See also Rom. 6:6-7; Col. 3:9-10. We see here a contrast – the old creation versus the new creation. The old self versus the new self. Paul even tells us that the old self has been crucified in a spiritual sense: "For we know that our old self was crucified with him so that the body of sin might be done away with. . ." Rom. 6:6-7.

This is a pretty graphic way to describe the destruction of the old self - through crucifixion. He is speaking spritiually, of course. We can apply the that kind of reasoning to enemies, hoping that they will be (spiritually) crucified, dashed up against the rock (the Rock of Christ, that is), etc. - all the while understanding it to mean authentic conversion and the destruction of the old self.

Now, I do believe that at a literal level, in the psalms David is talking about physical enemies and we can understand his statements in terms of his authority to root out God's enemies and breakers of God's laws. However, I will admit that even those can at times seem hard to reconcile with other scriptural duties. An example is Psalm 109's prayer that the evil man's children become beggers.
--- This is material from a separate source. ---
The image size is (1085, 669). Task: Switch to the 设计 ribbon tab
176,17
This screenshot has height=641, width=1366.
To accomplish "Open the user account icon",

Some ancient commentators have seen that implied in that is his children's complicitly in the man's wicked actions. It is not stated in the psalm, but is assumed by interpreting scripture in light of scripture. Also the "children" don't necessarily mean minors, but his descendants of any age.

[Edited on 2-10-2005 by Scott]


----------



## Scott (Feb 10, 2005)

"Scott, I hadn't thought of that, about David being in the position of authority."

Another way to look at them would be to think of a military commander's desires and objectives for destroying his enemies. Or a police officer's desires and hopes for catching and executing criminals who committed capital crimes. Even the statements about David's enemies attacking him personally can rightly be understood in light of treason, which the Mosaic Law made a capital crime. 

It is, of course, right for a the police to hope for and pray for the ability to catch criminals and bring them to justice. It is because they are acting in a duly authorized capacity. The same is true for armies on the right side of a war (say the hopes and prayers of the French against invading Nazis).

[Edited on 2-10-2005 by Scott]


----------